### [THE DATA]

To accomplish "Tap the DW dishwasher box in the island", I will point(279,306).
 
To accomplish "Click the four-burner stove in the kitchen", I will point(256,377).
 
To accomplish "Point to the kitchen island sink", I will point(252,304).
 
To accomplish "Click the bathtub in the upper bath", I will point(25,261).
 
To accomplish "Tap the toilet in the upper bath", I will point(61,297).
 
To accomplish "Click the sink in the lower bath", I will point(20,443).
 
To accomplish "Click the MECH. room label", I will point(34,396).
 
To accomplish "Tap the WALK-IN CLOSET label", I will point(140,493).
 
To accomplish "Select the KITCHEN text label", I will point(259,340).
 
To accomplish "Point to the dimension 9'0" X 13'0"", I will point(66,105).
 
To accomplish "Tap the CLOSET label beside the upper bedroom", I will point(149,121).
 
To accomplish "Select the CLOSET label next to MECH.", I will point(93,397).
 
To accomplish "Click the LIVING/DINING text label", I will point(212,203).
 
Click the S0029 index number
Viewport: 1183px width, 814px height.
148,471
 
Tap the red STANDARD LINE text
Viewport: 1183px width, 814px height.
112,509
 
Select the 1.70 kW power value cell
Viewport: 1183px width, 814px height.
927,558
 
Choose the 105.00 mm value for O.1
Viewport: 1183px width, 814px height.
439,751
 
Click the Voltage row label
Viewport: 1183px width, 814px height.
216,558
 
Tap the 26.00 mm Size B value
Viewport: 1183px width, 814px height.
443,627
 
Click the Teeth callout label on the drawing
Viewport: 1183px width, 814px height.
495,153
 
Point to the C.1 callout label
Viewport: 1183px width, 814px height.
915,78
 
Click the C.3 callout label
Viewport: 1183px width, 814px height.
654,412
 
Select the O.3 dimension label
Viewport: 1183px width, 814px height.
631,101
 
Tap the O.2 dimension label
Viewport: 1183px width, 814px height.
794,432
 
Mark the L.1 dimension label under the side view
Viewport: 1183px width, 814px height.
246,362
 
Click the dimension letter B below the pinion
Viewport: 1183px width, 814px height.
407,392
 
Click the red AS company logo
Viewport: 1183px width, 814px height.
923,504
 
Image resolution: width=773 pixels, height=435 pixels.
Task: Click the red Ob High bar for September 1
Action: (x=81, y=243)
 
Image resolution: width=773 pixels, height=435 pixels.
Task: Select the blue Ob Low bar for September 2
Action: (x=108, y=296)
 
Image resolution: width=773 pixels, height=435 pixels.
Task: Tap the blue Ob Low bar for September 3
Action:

### [WHAT TO PRODUCE]
Copy out every line from the one containing "Click the dimension letter B below the pinion" down to the one containing "Action: (x=81, y=243)", requests included, and shift each coordinate in the answers by -69.

### [FULL SOLUTION]
Click the dimension letter B below the pinion
Viewport: 1183px width, 814px height.
338,323
 
Click the red AS company logo
Viewport: 1183px width, 814px height.
854,435
 
Image resolution: width=773 pixels, height=435 pixels.
Task: Click the red Ob High bar for September 1
Action: (x=12, y=174)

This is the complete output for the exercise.